• Exercise details: Work through the entries below line by line and give the number of lines with the string "Black", nothing else.
#### Extracted entries ####
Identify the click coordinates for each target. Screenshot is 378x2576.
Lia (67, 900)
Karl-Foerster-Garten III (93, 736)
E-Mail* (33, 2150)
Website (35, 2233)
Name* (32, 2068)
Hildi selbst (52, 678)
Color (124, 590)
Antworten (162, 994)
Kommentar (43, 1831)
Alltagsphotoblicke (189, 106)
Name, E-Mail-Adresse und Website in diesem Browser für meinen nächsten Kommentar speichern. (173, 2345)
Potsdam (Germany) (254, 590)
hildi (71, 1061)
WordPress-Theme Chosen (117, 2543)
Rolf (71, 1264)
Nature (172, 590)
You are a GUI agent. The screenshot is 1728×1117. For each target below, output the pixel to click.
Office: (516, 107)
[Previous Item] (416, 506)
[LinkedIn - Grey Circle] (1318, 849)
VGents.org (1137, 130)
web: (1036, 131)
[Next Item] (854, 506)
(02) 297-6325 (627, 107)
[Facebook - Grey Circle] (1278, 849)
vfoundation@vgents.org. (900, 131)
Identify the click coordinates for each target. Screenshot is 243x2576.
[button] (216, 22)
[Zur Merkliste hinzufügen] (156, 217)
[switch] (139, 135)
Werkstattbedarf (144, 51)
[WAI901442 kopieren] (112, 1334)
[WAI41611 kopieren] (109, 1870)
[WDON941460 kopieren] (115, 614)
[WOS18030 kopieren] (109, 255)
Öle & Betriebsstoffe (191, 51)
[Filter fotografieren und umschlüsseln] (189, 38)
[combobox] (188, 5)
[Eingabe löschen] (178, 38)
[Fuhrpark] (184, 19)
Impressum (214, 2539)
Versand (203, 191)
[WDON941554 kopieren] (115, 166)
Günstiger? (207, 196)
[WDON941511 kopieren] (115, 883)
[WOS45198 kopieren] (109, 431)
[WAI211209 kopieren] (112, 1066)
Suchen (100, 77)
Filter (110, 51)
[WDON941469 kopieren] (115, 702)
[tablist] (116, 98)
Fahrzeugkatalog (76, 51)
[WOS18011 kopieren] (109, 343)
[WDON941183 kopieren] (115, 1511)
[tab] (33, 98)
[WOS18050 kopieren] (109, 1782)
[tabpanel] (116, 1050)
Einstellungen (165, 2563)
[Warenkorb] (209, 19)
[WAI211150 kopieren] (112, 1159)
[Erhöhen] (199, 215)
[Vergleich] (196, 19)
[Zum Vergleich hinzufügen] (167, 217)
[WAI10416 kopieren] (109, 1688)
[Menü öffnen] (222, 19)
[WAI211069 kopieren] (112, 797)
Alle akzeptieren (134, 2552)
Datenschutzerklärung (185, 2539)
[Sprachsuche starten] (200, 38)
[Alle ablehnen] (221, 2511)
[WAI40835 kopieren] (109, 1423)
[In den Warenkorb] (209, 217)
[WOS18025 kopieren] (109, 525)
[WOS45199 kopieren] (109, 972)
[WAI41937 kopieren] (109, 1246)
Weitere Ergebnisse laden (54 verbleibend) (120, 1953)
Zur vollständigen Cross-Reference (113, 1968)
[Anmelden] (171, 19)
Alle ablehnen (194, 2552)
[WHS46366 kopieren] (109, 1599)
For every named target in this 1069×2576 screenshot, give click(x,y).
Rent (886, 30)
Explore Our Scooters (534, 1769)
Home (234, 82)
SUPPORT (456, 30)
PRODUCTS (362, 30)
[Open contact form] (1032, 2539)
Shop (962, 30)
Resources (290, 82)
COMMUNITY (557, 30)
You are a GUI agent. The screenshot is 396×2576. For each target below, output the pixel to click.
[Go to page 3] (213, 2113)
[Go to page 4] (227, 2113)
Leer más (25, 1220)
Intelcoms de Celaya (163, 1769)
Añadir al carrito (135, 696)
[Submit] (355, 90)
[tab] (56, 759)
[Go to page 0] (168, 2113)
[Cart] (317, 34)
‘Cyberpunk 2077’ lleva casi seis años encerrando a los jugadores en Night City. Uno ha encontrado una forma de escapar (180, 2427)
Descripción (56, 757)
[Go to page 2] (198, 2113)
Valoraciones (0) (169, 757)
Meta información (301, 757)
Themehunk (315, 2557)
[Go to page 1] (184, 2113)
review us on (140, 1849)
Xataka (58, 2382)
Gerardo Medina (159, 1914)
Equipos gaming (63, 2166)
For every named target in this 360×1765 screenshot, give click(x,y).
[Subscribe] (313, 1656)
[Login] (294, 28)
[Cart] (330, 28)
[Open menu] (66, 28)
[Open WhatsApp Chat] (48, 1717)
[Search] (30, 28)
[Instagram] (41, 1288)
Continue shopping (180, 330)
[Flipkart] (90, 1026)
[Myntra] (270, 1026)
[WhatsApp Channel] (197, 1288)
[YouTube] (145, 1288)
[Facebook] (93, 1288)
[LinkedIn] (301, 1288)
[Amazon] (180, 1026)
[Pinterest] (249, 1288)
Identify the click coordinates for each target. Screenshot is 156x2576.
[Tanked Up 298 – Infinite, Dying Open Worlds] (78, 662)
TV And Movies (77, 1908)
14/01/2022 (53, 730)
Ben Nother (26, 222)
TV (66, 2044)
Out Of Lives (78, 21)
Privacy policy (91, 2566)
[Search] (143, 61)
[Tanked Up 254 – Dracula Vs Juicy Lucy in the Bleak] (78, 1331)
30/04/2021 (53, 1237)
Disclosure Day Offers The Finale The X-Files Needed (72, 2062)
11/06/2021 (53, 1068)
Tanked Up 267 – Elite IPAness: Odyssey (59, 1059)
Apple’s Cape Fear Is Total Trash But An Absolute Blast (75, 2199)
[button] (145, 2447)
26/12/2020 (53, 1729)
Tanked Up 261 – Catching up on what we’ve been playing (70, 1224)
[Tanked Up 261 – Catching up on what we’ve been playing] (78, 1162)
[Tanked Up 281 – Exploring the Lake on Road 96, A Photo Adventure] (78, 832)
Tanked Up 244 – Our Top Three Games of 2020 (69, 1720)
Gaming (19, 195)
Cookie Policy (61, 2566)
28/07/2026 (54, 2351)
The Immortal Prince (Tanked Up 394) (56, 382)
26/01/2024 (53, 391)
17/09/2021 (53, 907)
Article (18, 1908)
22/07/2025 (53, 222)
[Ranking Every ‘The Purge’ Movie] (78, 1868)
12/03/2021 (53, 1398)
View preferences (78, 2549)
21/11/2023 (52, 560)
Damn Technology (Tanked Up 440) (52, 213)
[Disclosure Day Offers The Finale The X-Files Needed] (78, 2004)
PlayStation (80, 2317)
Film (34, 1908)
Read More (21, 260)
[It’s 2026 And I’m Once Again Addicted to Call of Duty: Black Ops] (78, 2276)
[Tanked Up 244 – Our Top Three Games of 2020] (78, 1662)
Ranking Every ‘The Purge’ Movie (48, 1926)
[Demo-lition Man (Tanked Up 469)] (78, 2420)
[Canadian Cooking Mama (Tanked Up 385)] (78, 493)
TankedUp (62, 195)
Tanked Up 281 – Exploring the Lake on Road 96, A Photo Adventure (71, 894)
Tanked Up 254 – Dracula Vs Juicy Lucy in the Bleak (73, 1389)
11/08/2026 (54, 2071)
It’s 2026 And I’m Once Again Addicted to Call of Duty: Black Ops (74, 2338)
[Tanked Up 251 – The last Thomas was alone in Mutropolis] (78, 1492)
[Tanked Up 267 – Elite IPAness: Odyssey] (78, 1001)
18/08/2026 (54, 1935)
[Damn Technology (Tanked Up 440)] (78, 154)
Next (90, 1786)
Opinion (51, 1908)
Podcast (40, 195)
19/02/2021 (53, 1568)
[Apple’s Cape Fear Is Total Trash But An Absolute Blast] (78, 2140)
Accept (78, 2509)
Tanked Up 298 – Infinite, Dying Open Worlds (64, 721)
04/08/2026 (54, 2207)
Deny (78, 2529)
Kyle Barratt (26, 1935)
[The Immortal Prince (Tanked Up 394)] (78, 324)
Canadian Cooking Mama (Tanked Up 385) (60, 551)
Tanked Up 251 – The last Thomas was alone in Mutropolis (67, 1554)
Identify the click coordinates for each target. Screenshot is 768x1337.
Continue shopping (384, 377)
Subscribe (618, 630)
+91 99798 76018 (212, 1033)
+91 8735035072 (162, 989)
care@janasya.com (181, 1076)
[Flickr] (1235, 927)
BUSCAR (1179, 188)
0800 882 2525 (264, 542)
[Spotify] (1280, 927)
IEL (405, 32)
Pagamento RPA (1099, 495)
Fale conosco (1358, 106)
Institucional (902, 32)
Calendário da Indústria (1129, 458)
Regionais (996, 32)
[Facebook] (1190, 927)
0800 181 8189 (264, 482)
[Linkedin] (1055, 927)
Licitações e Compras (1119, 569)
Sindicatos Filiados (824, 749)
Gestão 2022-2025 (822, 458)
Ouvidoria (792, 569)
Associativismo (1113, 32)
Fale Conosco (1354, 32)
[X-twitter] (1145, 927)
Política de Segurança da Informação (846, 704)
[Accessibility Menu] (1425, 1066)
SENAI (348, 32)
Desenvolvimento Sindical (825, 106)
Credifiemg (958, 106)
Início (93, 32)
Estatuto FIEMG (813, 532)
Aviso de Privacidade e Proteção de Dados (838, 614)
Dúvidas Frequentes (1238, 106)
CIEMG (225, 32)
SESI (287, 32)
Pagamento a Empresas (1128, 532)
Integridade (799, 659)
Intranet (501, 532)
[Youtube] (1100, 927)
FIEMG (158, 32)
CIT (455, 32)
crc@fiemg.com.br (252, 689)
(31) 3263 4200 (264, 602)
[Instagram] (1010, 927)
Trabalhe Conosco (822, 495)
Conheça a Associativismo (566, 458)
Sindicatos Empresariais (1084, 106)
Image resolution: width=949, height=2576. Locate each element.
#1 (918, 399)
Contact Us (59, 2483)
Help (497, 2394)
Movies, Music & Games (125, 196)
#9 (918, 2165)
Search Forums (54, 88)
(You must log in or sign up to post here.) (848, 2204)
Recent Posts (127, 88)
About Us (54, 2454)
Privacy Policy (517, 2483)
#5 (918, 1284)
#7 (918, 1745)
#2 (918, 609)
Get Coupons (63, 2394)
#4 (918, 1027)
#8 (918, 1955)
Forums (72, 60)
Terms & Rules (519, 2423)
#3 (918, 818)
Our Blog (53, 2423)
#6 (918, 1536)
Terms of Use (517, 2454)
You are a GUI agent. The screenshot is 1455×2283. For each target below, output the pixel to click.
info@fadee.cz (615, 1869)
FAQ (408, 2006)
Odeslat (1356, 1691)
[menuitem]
####
• Finished exercise: 2